LWN has a good article on GPL compliance (if you're not a subscriber you'll have to wait) that has an interesting quote:
Developers, and embedded developers in particular, can help stop these violations. When you get code from a supplier, ensure that you can build it, he said, because someone will eventually ask. Consider using the Yocto Project, as Beth Flanagan has been adding a number of features to Yocto to help with GPL compliance. Having reproducible builds is simply good engineering practice—if you can't reproduce your build, you have a problem.

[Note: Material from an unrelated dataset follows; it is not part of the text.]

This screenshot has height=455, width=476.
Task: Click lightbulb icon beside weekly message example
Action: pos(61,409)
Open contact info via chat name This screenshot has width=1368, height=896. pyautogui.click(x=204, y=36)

This has always been one of the key points that we emphasis when explaining why you should use the Yocto Project for your next product. If you're shipping a product that is built using fifty open source projects then ensuring that you can redistribute all the original sources, and the patches that you've applied, and the configure options that you've used, and any tweaks to go from a directory of binaries to a bootable image isn't something you can knock up in an afternoon when you get a letter from the SFC. Fingers crossed you didn't accidentally use some GPLv3 code when that is considered toxic.

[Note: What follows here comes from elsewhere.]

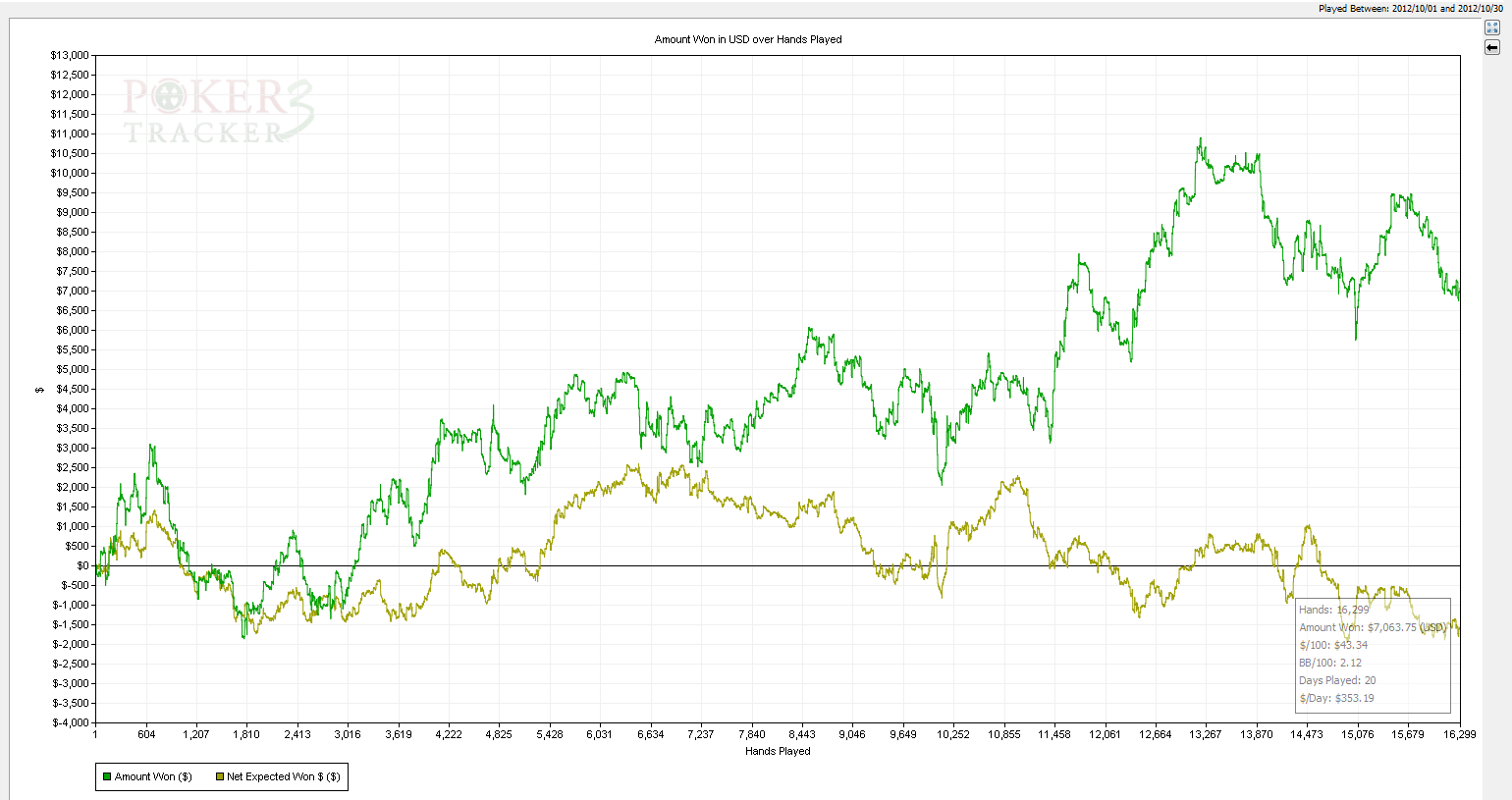Select the "Net Expected Won $ ($)" legend label
This screenshot has width=1512, height=800.
(283, 777)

Beth is awesome and has worked with others in the Yocto community to ensure all of this is covered. Yocto can produce license manifests, upstream sources + patches archives, verify GPLv3 code isn't distributed, and more. All the work that is terribly boring at the beginning when you have a great idea and are full of enthusiasm (and Club-Mate), but by the time you're shipping is often nigh on impossible. Dave built the kernel on his machine but the disk with the right source tree on died, and Sarah left without telling anyone else the right flags to make libhadjaha actually link... it'll be fine, right?